Indramayu merupakan salah satu daerah kabupaten yang ada di Provinsi Jawa Barat. Sedangkan Lucky Hakim menjabat sebagai Wakil Bupati Indramayu periode 2021-2024, namun memutuskan untuk mundur karena maju di Pileg DPRD Jabar.

ADVERTISEMENT

GULIR UNTUK LANJUT BACA

Dalam sebuah kesempatan, mantan aktor tersebut membongkar kebiasaan buruk yang biasa dilakukan oleh orang Indramayu hingga menyebabkan tingkat pendidikan dan perceraiannya tinggi.


Lucky Hakim ungkap penyebab tingkat perceraian Indramayu tinggi. Sumber: YouTube Macan Idealis

Lucky mengatakan, tingkat perceraian di kabupaten yang pernah dipimpinnya itu cukup tinggi, mencapai 7700 tahun 2022 atau sekitar 600-700 setiap bulannya.

"Ada 7700 tahun 2022 itu, jadi rata-rata satu bulan ada 600 sampai 700 janda muda di Indramayu tiap bulan itu, dipukul rata," ungkap Lucky Hakim, dikutip dari kanal YouTube Macan Idealis.

Tak hanya itu, Lucku juga menyebut ada sekitar 500 pernikahan dini di Indramayu, yang dilakukan oleh anak di bawah usia 17 tahun.

"Ada 500an pernikahan dini setiap tahun, di bawah usia 17 tahun," ucapnya.

Selain angka pernikahan dan perceraiannya yang tinggi, tingkat pendidikan di Indramayu juga tergolong rendah di Jawa Barat. 

"Indramayu merupakan salah satu kabupaten yang pendidikannya terendah di Jawa Barat. Jadi angka lama belajar sekolah itu di bawah 12 tahun, rata-rata nggak lulus SMP lah di Indramayu." ujar Lucky Hakim.

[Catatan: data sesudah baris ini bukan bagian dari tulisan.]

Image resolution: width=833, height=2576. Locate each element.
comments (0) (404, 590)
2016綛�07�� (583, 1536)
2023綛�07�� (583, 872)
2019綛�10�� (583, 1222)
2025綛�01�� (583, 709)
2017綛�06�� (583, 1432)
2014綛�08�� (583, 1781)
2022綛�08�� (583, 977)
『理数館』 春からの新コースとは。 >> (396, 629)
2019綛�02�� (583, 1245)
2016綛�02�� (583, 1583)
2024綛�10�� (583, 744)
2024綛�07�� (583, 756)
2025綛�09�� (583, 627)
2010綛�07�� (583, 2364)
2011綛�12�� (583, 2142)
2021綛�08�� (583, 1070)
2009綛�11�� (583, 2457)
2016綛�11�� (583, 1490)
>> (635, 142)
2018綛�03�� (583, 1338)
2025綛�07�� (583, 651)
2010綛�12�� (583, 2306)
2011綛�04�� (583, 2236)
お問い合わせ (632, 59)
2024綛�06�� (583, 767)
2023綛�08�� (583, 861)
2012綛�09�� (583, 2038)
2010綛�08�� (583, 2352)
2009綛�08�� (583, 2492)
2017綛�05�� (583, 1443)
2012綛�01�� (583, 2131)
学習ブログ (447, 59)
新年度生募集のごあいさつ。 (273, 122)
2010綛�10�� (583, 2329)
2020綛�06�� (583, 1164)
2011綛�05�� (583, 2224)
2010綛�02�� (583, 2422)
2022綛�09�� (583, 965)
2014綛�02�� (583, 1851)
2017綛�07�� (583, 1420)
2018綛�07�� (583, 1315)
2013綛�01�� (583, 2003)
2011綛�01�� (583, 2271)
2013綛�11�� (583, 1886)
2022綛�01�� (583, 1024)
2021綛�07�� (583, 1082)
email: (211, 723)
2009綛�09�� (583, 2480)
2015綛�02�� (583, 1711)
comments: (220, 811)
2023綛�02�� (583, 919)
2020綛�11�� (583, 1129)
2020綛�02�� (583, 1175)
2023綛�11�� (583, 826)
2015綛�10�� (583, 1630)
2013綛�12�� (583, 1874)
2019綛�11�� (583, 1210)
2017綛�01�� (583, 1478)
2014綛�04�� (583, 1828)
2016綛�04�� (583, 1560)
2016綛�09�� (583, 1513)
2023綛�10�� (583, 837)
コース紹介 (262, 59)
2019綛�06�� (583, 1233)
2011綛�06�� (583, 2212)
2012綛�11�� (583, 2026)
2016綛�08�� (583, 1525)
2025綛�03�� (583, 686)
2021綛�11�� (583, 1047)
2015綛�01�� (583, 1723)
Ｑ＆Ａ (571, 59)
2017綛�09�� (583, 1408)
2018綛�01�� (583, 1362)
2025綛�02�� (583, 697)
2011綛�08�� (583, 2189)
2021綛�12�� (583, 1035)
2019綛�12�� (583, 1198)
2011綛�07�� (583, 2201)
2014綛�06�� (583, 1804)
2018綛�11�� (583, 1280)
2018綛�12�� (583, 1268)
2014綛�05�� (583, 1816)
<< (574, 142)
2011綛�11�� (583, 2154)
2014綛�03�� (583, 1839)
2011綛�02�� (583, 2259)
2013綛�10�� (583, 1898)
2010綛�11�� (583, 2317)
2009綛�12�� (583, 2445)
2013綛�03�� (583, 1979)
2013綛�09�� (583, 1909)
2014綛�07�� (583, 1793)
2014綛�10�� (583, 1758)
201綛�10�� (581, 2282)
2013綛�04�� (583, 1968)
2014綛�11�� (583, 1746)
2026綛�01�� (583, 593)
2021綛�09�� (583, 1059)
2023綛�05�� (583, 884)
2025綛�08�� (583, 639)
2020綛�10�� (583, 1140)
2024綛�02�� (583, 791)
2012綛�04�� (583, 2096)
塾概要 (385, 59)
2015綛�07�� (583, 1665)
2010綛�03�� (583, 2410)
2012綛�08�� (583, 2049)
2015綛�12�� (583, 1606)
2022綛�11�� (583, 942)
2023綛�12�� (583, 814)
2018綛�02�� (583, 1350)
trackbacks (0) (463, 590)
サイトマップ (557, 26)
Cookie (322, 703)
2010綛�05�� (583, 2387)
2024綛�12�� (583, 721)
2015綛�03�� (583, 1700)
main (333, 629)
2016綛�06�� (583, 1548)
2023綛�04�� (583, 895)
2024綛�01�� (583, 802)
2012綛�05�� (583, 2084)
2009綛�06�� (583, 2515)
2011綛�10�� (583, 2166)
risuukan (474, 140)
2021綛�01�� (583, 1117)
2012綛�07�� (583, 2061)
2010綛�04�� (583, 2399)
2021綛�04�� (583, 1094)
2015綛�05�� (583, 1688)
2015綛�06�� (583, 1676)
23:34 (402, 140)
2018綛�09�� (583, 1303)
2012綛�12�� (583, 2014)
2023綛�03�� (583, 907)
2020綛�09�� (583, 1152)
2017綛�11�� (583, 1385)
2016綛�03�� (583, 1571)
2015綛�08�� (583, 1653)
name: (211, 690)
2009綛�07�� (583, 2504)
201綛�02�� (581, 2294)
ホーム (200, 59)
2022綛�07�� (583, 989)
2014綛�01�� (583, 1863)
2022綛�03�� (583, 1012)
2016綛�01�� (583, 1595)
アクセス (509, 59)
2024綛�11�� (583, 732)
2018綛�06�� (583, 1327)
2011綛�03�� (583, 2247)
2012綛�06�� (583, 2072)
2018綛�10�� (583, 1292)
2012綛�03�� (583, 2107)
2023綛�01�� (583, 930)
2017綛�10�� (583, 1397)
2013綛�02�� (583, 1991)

Menurut Lucky, hal itu menyebabkan perekonomian di Indramayu yang terbatas, sebab para petani mengelola pertaniannya dengan dengan cara tradisional dan hanya mengandalkan 'yang penting bisa makan'.

"Dengan begitu, pertaniannya dikelola dengan tradisional, sehingga, kalau saya tanya ke petani untung berapa, jawabnya yang penting balik modal kita bisa makan," kata Lucky Hakim.

Tak hanya itu, terdapat pula fenomena yang terjadi di masyarakat, di mana kerja di luar negeri atau di luar kota menjadi trend masif.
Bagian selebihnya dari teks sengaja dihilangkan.